LIQUID-CHROMATOGRAPHY MASS-SPECTROMETRY OF CONJUGATES AND OXIDATIVE METABOLITES OF INDOLE-3-ACETIC-ACID

Indole-3-acetic acid and some of its hydroxylated derivatives and amide and ester-linked conjugates were analysed by high-performance liquid chromatography/mass spectrometry (HPLC/MS). The effluent from a capillary reversed-phase HPLC column was introduced into the ion source of a double-focusing mass spectrometer via a frit interface, and ions were generated by fast atom bombardment with 1% glycerol in the mobile phase acting as a matrix. Full-scan positive ion mass spectra were obtained with 1-2 ng of non-polar and 100 ng of polar indoles. The spectra of both amide and ester-linked indole-3-acetic acid conjugates contained a dominant molecular ion, glycerol adducts of the molecular ion and an m/z 130 quinolinium ion.
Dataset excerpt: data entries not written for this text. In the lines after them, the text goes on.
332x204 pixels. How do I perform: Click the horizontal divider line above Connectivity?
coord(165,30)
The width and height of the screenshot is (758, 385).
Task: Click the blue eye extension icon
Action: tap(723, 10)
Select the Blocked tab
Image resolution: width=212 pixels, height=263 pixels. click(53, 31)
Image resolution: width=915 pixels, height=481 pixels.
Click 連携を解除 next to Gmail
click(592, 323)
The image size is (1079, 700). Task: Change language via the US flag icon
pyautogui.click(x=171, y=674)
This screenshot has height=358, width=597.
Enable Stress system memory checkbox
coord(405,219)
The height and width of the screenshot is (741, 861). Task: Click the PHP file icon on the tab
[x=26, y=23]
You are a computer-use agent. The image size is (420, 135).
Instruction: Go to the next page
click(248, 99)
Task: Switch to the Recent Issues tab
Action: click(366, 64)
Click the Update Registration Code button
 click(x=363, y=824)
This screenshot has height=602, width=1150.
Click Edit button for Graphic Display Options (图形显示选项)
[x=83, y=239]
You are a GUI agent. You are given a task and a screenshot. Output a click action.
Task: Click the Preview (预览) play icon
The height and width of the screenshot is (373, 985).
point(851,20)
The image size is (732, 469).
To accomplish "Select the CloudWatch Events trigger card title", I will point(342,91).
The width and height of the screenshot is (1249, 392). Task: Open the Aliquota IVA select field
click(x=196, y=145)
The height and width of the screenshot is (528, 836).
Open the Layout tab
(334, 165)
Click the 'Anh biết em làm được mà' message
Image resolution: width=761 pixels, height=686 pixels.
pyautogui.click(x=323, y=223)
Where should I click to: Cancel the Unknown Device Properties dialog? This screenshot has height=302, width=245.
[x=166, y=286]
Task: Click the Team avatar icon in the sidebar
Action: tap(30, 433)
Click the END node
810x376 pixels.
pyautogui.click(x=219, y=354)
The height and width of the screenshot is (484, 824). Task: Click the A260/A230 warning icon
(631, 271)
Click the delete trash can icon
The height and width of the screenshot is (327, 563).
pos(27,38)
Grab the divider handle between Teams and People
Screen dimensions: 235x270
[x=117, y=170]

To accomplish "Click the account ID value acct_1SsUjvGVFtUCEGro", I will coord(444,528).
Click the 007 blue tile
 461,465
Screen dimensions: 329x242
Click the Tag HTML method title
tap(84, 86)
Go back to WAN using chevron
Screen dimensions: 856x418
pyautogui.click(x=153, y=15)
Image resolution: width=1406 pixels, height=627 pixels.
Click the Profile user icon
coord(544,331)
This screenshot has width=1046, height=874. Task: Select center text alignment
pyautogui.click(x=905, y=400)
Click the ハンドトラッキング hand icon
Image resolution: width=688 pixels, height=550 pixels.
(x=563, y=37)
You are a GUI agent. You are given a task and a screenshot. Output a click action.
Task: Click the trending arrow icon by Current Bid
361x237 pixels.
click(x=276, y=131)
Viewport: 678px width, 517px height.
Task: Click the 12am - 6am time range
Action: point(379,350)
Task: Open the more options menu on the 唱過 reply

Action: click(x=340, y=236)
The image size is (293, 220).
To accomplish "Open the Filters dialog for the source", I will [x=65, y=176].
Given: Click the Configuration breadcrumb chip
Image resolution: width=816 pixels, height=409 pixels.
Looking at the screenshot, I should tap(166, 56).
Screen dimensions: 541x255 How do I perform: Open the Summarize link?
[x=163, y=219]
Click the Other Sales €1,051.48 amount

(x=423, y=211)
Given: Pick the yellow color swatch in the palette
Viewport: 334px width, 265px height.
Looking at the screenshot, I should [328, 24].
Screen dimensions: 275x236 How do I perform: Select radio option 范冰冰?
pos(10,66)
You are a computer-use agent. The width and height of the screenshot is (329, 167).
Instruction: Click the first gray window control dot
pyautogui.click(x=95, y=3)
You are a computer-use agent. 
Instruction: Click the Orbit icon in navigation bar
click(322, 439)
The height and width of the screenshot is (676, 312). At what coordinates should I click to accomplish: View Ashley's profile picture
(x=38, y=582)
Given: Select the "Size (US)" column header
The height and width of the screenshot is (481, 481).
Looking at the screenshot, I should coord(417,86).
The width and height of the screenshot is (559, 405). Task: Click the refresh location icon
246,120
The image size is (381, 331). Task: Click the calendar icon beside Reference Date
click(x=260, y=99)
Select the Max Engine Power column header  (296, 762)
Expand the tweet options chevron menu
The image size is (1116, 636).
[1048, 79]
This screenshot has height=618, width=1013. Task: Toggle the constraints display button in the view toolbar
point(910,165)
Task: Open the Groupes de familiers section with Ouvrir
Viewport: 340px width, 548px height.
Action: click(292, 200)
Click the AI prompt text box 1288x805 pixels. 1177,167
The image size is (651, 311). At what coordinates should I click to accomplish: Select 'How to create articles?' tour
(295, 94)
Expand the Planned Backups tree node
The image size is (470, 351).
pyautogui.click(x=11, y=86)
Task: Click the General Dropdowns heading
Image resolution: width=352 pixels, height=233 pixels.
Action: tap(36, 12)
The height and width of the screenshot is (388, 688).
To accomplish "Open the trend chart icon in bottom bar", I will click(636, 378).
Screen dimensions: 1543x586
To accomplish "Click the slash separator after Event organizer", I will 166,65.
The spectra of oxidized indole-3-acetic acid derivatives, such as oxindole-3-acetic acid and 5-hydroxy-indole-3-acetic acid, were characterized by the presence of a strong response at m/z 146, representing an oxygenated quinolinium ion, and the absence of an ion at m/z 130. Further oxidation products of oxindole-3-acetic acid, such as 7-hydroxy-oxindole-3-acetic acid, yielded spectra containing an intense m/z 162 representing a hydroxy-2-oxoquinolonium ion. The HPLC/MS system was used to identify indole-3-acetylalanine in a purified extract from elongating shoots of Picea abies. The structure elucidation was based on the positive ion fast atom bombardment spectrum, daughter ion spectra and an accurate mass determination by high-resolution mass spectrometry.